9 points by igammarays 3 months ago | hide | past | web | favorite | 6 comments
I know some domain registrars like dnsimple provide an API for their own registrar service, but I am looking for a single API that works with all the popular registrars out there. The reason is that my users are required to edit their DNS records as part of the onboarding process of my email provider service. This is annoying and difficult for users - they need to find and login to their domain registrar, and copy paste DNS records across carefully. I would prefer the workflow to look like this:

1. User provides credentials for their registrar, such as Gandi, Namecheap, or GoDaddy

2. An API takes those credentials and makes the required changes to their DNS records, and notifies me when those changes have propagated

Anyone have a similar problem, or know of a service that does this?




Terraform supports a bunch of DNS providers out of the box.

https://www.terraform.io/docs/providers/index.html

Some other providers have third party implementations, or are a WIP. (Worst case, you might have to write a provider yourself).

https://github.com/hashicorp/terraform/pull/5846

https://github.com/adamdecaf/terraform-provider-namecheap

(I’ve never used Terraform for this myself).


GoDaddy has an API: https://developer.godaddy.com/doc/endpoint/domains

There's also DomainConnect, kind of an evolving standard in this area... maybe worth a look? "Domain Connect is an open standard that makes it easy for a user to configure DNS for a domain running at a DNS provider to work with a Service running at an independent Service Provider.

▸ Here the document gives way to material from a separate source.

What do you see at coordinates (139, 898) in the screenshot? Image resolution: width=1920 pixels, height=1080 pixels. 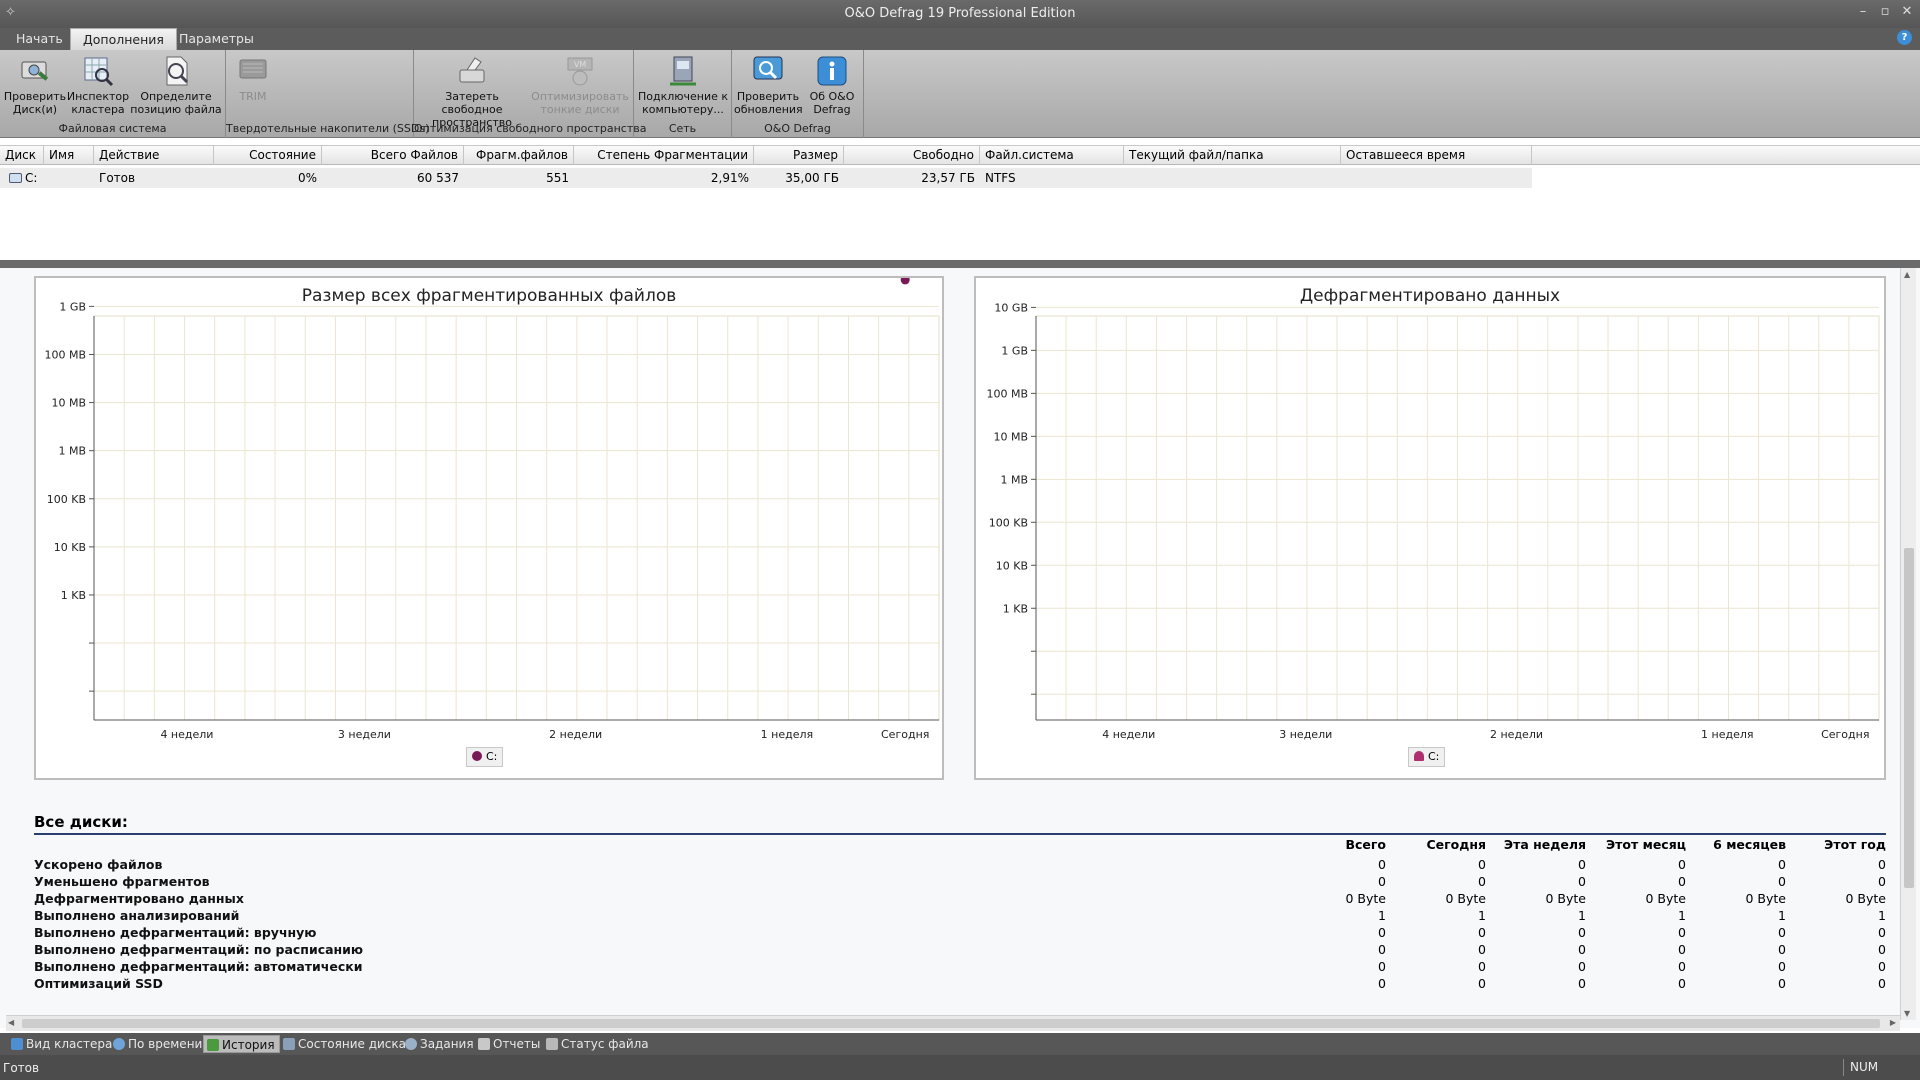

The user can do so without understanding any of the complexities of DNS." https://www.domainconnect.org/


I've had a similar problem but in a professional context. We use dual DNS providers (active-active), and in both providers we used advanced dynamic DNS services (not static records - but think things like DNS directing users to the closest healthy data center).

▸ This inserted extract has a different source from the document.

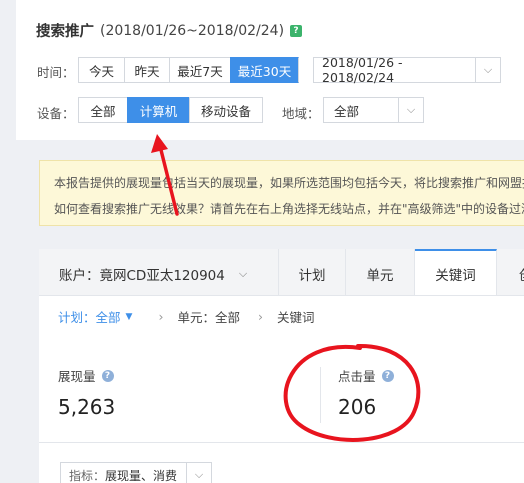  What do you see at coordinates (358, 407) in the screenshot?
I see `metric-value: 206` at bounding box center [358, 407]. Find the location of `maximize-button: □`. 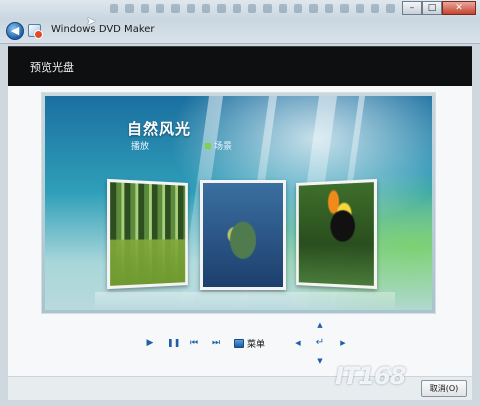

maximize-button: □ is located at coordinates (432, 8).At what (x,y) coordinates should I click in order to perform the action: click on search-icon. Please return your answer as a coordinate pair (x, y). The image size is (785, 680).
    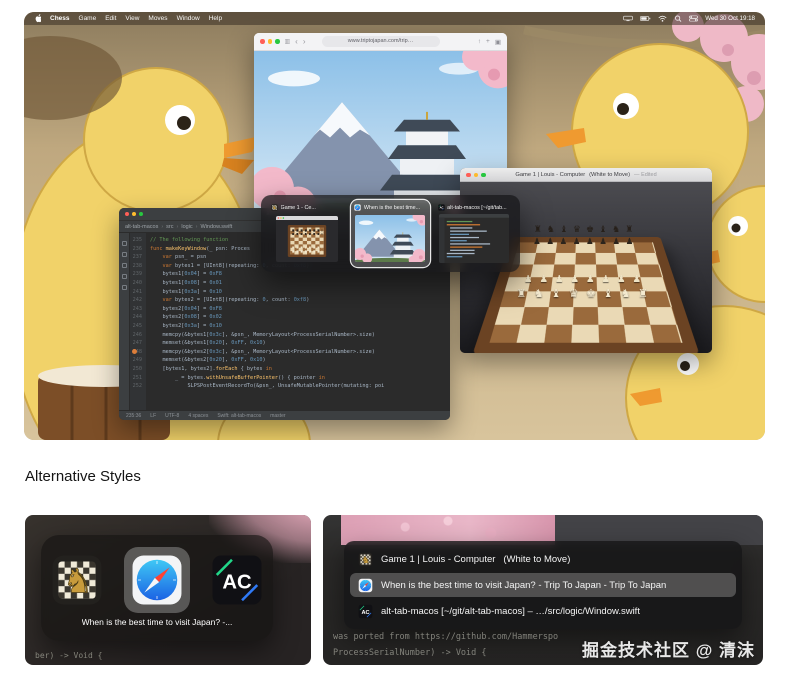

Both providers offered APIs, but, especially due to the higher-level dynamic DNS offerings we were using, were vastly different.

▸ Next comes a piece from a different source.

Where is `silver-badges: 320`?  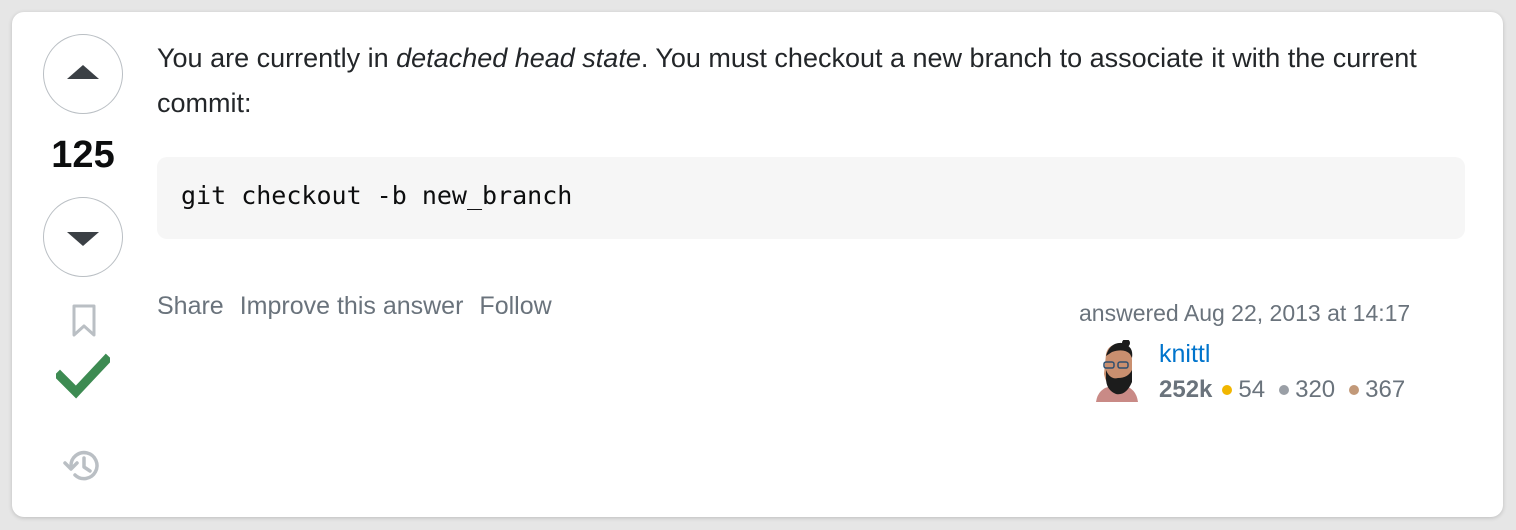
silver-badges: 320 is located at coordinates (1307, 390).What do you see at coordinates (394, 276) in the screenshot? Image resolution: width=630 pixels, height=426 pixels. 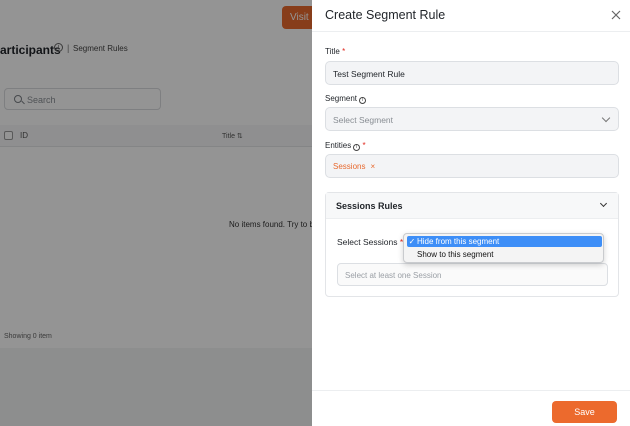 I see `session-placeholder: Select at least one Session` at bounding box center [394, 276]. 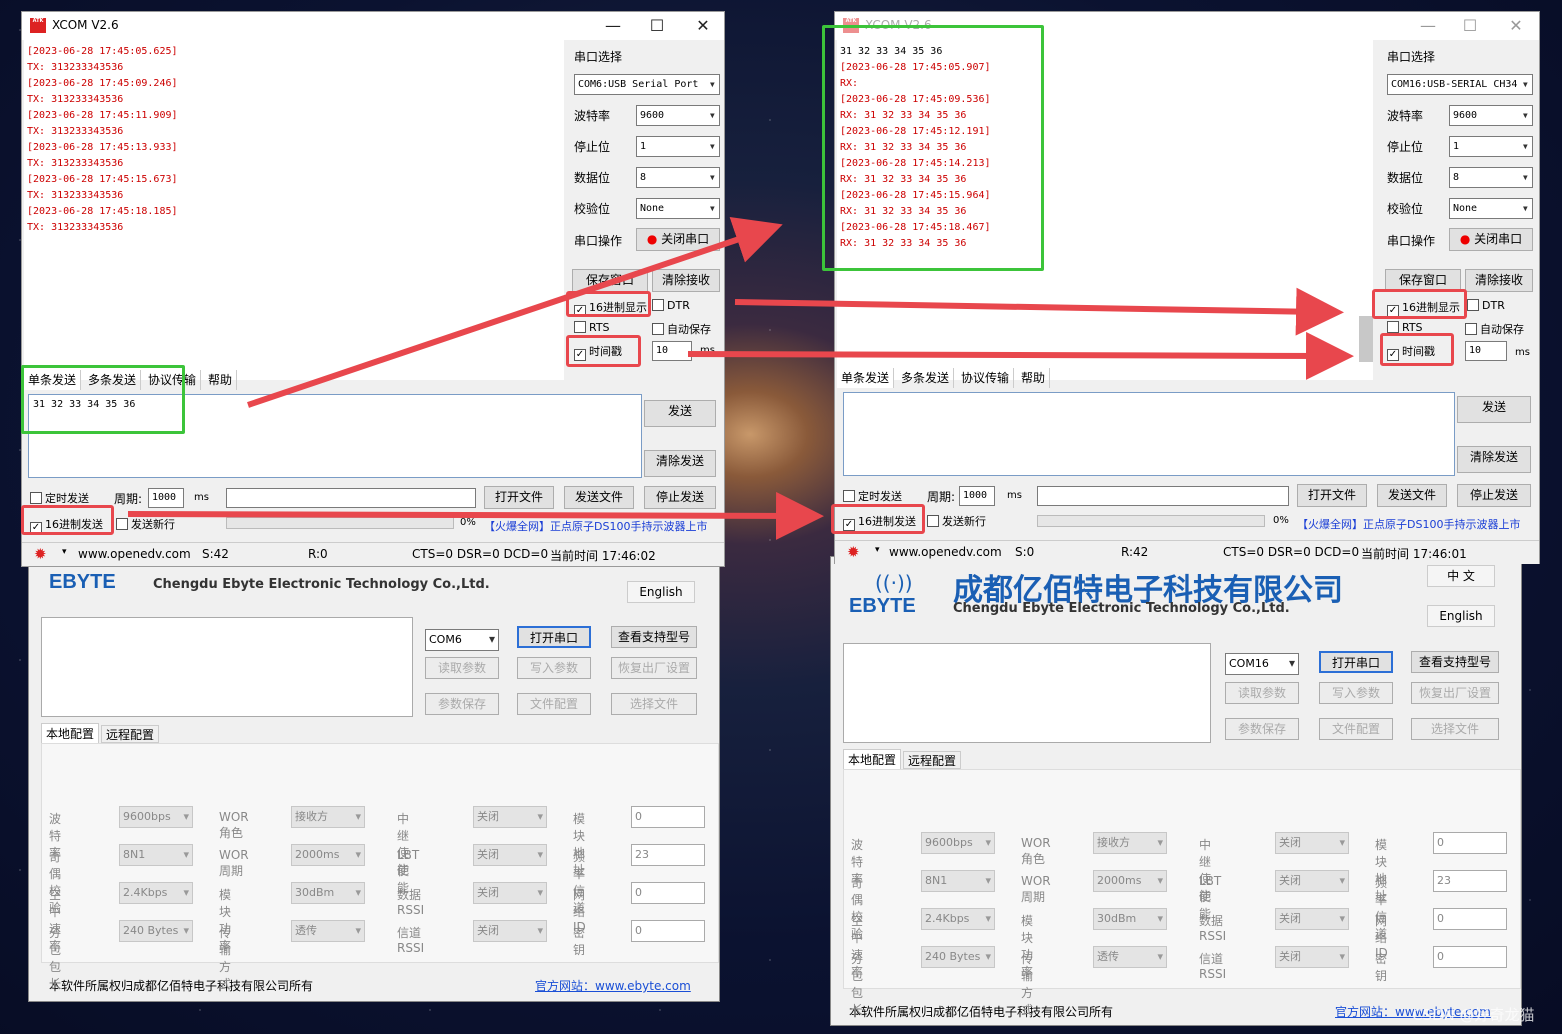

I ended up implementing a custom tool that uses, believe it or not, DNS zone files, all together versioned in git, as the truth for applying and provisioning changes.

I know it doesn't exactly answer your question, but FWIW when we needed it we had to write it from scratch. Ours is an internal tool, but more recently I've also come across something by Spotify that looks similar in spirit ( https://github.com/Shopify/record_store )


There are a couple of tools that let you mirror records to different providers, via provider-specific APIs. But a general purpose implementation would be hard.

I wrote a system which stores DNS records in text-files, and when git pushes occurs updates Amazon Route53 with their contents - At one point I was considering mirroring records to another DNS provider or two, to remove lock-in, but it seemed like my customers didn't mind.

https://dns-api.com/


Giving someone else full access to your DNS who in turn gives that access to a (probably undisclosed) fourth party seems like a really, really bad idea.

Do people really do that?


Note that although many people do use their registrar's name servers, registrar != nameserver. DNS can be hosted elsewhere than the registrar.